Work instruction:
Set down exactly the lines from the one containing "You are a GUI" to the final line of the records below, with every picture omitted.

[Saved entries]
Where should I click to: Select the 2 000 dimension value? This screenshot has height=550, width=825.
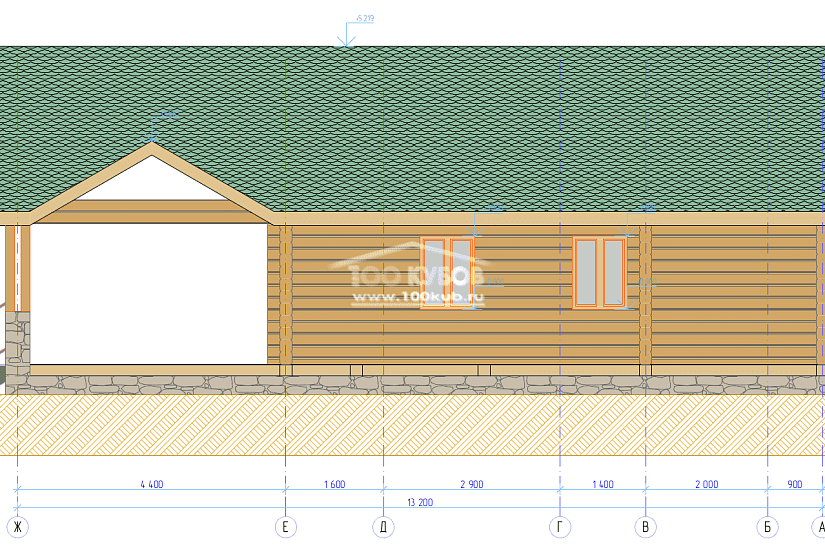pos(706,484)
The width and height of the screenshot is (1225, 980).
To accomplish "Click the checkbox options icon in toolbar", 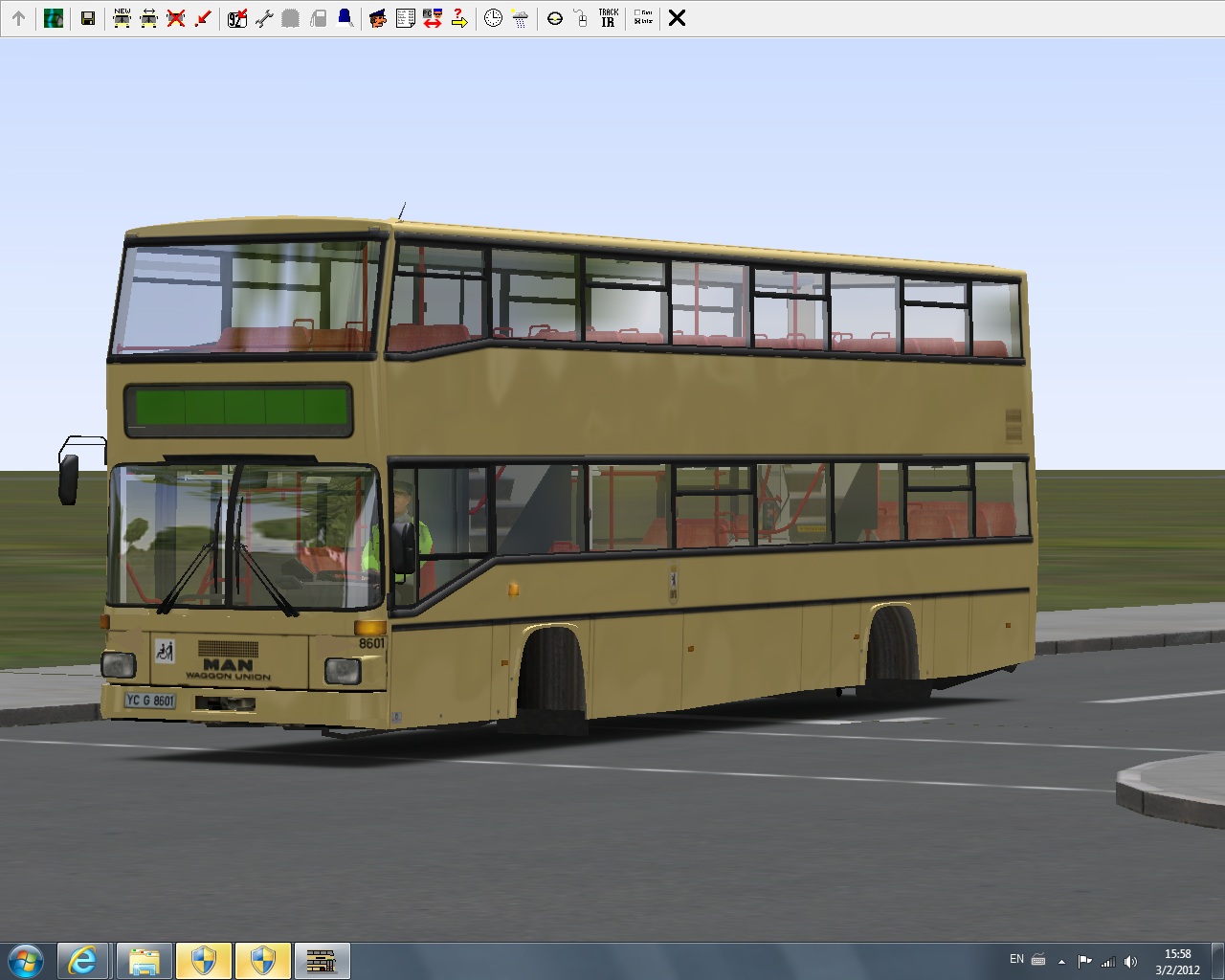I will (x=642, y=18).

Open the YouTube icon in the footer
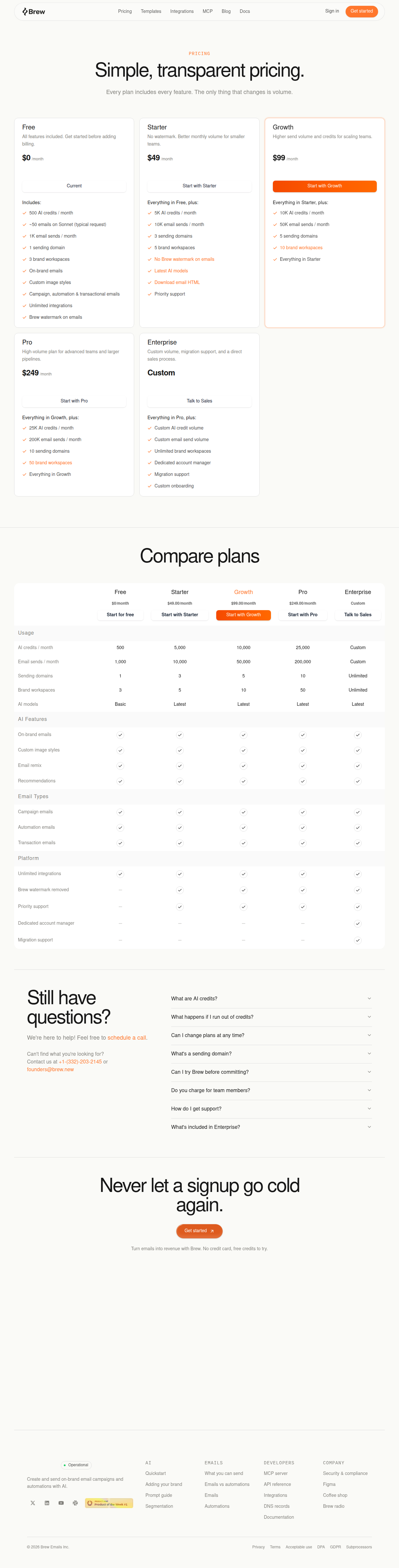pyautogui.click(x=61, y=1503)
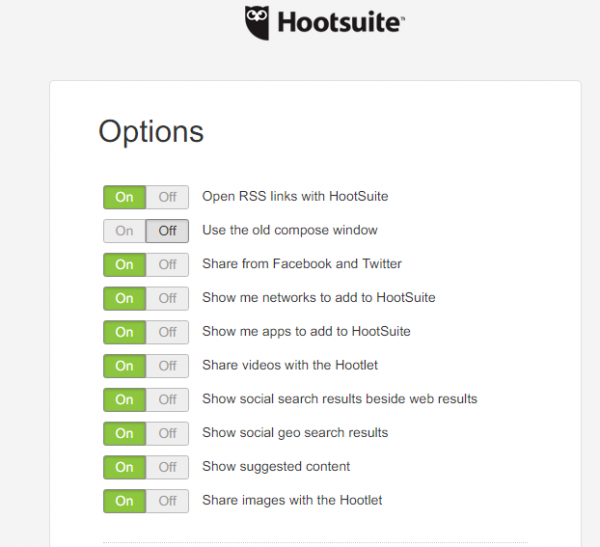Turn off Share from Facebook and Twitter
The image size is (600, 547).
167,265
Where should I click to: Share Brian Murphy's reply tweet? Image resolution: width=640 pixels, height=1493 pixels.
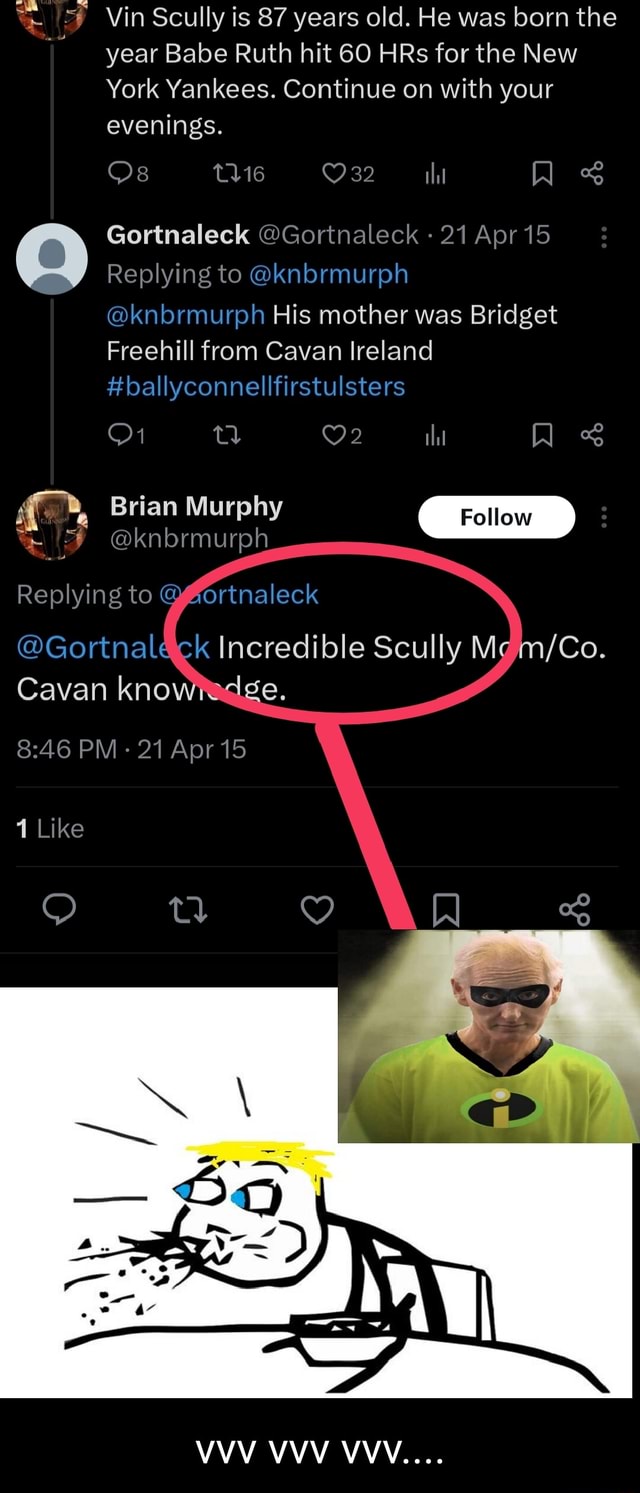tap(575, 910)
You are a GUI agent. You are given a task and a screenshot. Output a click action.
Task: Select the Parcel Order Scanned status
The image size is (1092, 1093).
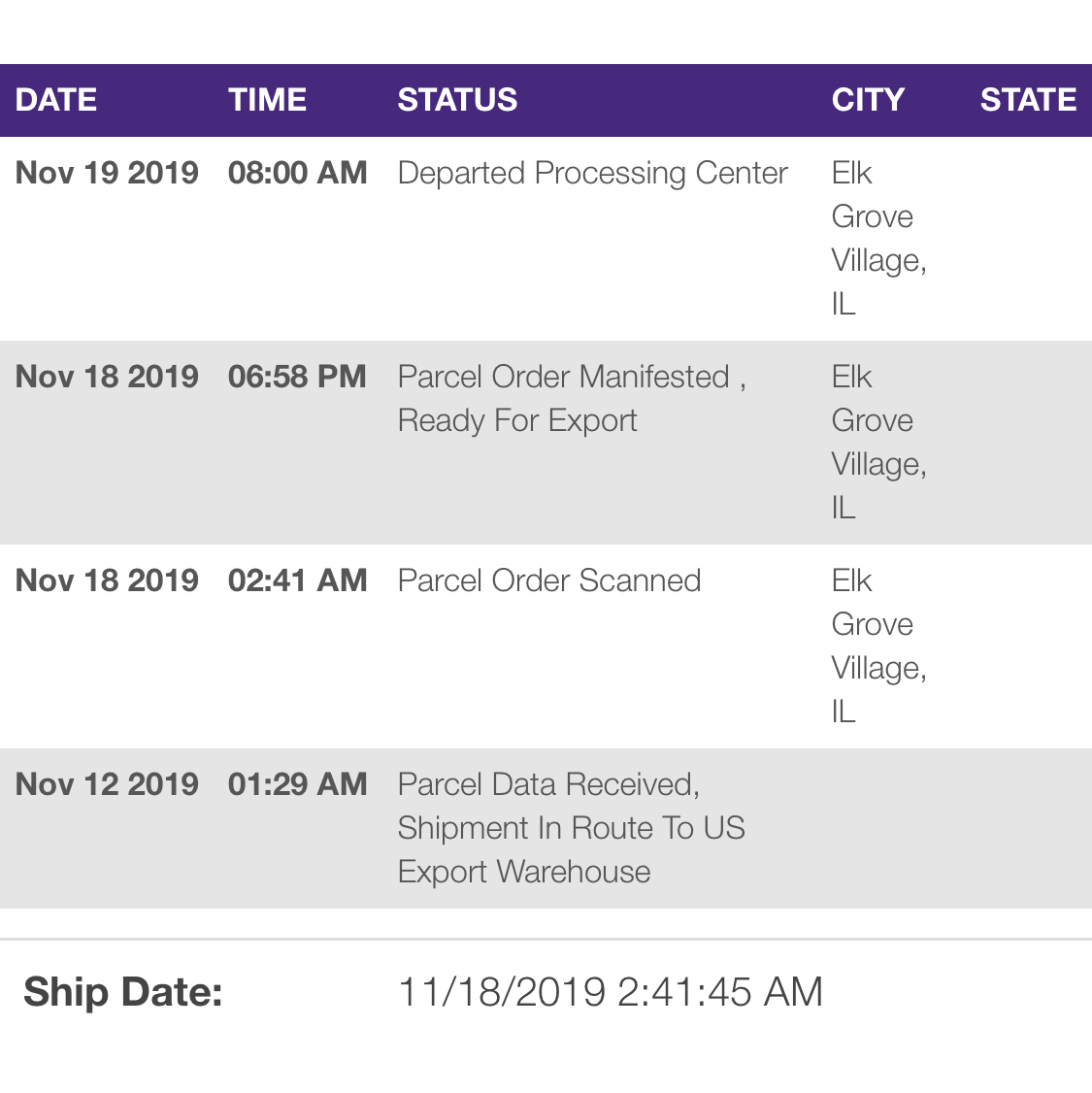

Exercise result:
You are a GUI agent. You are given a task and a screenshot. Output a click action.
Task: Select the Parcel Order Scanned status
The image size is (1092, 1093).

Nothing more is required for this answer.